Refinery Margins sharply recovered to US$14 per barrel in Sep
Refinery margins for local crude in the ongoing month have recovered sharply to US$14 per barrel after plunging to US$3 per barrel in August 2022 (the lowest monthly level of CY22).
According to an analyst report, GRMS may remain higher during the remainder of Sep as Middle Eastern Crudes fell sharply in the last few days and are trading below US$95 per barrel.
Thus, the reduction of product prices in the last couple of months is now weighing on crude oil prices.
The spread of HSD and JP led to a surge in overall GRMs Major reason behind the sharp recovery in GRMS is better to demand HSD and Jet Propulsion (JP) in the international markets.
This led to sharp recovery of spread on HSD (price variance between HSD and Crude) which increased to US$43 per barrel (incorporating 7.5% margin protection).

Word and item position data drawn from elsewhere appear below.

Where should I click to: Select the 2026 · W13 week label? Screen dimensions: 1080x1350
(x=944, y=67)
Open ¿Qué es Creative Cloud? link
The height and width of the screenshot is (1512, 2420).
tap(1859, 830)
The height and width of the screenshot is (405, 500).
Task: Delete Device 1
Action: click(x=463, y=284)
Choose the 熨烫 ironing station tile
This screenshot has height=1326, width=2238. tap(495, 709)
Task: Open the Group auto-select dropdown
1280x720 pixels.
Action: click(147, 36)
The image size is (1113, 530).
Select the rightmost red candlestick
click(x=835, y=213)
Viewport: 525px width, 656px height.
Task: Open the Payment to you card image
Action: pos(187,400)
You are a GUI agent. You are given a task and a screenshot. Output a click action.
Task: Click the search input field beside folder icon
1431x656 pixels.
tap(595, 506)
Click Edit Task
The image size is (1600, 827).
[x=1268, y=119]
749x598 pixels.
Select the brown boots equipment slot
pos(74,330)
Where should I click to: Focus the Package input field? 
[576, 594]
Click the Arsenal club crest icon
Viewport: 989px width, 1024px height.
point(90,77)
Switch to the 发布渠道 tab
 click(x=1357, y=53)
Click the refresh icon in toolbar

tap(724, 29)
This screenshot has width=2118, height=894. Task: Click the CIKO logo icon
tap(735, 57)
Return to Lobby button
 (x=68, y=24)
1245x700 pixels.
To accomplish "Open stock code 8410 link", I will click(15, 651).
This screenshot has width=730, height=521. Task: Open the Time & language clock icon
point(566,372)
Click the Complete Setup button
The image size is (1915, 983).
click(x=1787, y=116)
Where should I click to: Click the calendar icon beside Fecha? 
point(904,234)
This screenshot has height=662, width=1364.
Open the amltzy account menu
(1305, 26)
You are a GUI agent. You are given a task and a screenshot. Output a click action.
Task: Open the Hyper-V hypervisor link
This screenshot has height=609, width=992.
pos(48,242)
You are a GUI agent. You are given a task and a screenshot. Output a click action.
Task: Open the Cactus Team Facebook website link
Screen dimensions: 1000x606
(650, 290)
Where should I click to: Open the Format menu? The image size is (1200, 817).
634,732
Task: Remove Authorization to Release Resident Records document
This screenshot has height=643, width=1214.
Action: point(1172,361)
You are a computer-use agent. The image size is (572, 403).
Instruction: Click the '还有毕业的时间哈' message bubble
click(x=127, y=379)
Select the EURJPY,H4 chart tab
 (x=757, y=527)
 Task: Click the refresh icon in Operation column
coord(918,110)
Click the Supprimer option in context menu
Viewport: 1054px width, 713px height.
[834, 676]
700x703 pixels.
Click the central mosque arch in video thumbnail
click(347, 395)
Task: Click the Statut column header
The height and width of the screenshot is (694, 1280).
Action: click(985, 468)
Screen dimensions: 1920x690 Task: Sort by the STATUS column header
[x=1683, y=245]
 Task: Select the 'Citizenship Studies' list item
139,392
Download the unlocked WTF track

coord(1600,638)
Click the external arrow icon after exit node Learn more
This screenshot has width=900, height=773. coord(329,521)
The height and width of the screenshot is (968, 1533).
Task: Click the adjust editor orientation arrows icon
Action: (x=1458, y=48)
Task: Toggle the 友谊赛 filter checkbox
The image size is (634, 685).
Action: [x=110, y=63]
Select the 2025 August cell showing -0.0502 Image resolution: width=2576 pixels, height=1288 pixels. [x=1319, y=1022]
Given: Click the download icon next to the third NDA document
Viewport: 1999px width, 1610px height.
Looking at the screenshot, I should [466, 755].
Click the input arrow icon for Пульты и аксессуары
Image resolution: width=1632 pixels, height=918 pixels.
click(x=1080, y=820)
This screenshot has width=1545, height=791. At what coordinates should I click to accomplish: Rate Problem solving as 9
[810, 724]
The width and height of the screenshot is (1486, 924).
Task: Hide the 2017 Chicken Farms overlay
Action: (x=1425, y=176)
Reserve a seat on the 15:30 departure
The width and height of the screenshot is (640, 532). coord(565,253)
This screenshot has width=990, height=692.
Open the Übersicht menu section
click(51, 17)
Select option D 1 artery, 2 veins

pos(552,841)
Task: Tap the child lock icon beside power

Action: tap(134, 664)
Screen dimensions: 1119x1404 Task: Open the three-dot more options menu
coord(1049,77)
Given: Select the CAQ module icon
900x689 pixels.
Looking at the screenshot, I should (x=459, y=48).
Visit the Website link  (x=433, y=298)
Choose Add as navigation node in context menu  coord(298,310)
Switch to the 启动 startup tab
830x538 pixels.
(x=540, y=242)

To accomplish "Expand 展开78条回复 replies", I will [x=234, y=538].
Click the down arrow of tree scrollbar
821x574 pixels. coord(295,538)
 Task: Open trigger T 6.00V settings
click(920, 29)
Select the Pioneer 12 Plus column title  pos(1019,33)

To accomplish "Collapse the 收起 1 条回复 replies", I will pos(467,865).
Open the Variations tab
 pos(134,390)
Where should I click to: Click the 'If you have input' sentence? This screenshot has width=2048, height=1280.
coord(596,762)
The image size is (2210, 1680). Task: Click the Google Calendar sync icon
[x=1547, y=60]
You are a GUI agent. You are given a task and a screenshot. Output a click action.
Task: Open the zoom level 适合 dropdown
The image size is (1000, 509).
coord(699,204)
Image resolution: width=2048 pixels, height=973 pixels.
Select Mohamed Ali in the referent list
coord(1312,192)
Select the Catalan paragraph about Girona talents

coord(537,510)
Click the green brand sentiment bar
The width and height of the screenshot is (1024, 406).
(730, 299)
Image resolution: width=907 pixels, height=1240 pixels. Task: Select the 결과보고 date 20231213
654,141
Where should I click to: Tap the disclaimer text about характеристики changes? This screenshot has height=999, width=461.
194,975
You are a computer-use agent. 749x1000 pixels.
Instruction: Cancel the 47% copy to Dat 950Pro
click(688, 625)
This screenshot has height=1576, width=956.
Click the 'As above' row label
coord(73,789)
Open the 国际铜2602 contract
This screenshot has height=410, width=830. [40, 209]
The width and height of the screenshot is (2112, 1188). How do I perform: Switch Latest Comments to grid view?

HSD is a major fuel for refineries which contribute on average 45% of the local production slate.
The price of HSD remained firm relative to crude since the product is also used as a heating fuel while the availability of other alternative heating fuels like Coal & LNG remained a concern in the short term.
Similarly, the price of Jet fuel remained higher due to better demand for the product during the peak holiday season, the impact of which came with a lag during Sep.
Thus, the spread on JP also increased to US$42 per barrel which also improved the overall GRMs of refineries. Just to recall, JP contributes on average 7% of the production slate of local refineries.
On the flip side, the spread on Motor Spirit (MS) or petrol remained negative at US$3 per barrel while the spread on Furnace Oil (FO) remained negative at US$37 per barrel.
MS contributes around 25% of the production slate while FO contributes around 18% of overall production.
Margins in 1QFY23TD
Average GRMs remained around U $13 per barrel Our working suggests that average GRMs during 1QFY23TD is around the US $13 per barrel which remained lower than average 4QFY22 GRMs of US $23 per barrel.
Thus, so far in the ongoing quarter, GRMs remained lower by 43 %QoQ but relatively higher than average GRMs of US $ 6 – 7 per barrel during the last few years.
Having said that, with the Pak rupee appreciating against the US Dollar, there are chances that the magnitude of exchange losses to remain lower in the ongoing quarter versus 4QFY22.
Moreover, we may see slight inventory losses versus inventory gains in the previous quarter, said Sherman in its research report.
De -regulation & Refinery Policy
ATRL stands out as major beneficiary Refineries will support the deregulation pricing system as this will compel the government to support refineries for the upgradation project via the new refining policy.
It believed that till the refineries are upgraded by 2025, the government may opt for partial deregulation by abolishing IFEM on petrol and diesel.
Currently, OMCs are absorbing IFEM on diesel since the government is allowing Re 0 .21 per liter on the product while on Petrol IFEM is Rs 5/liter. Thus, in the present scenario price of HSD will increase while the impact on petrol will be a mixed bag.
Our estimates suggest that Attock Refinery (ATRL) will be a key gainer of deregulation due to its location which will compel ATRL to pass on any adverse GRMs to OMCs since prices may go up in the northern areas after deregulation, it said.
Moreover, the company will also benefit from Attock Petroleum since the company has a stake of 22 % in the company and receives hefty dividends (APL operations to improve also after deregulation).
Moreover, with net cash of US $76mn (Rs139/share), ATRL will easily embark on the deep conversion project which cost around US $500mn as per the company estimates.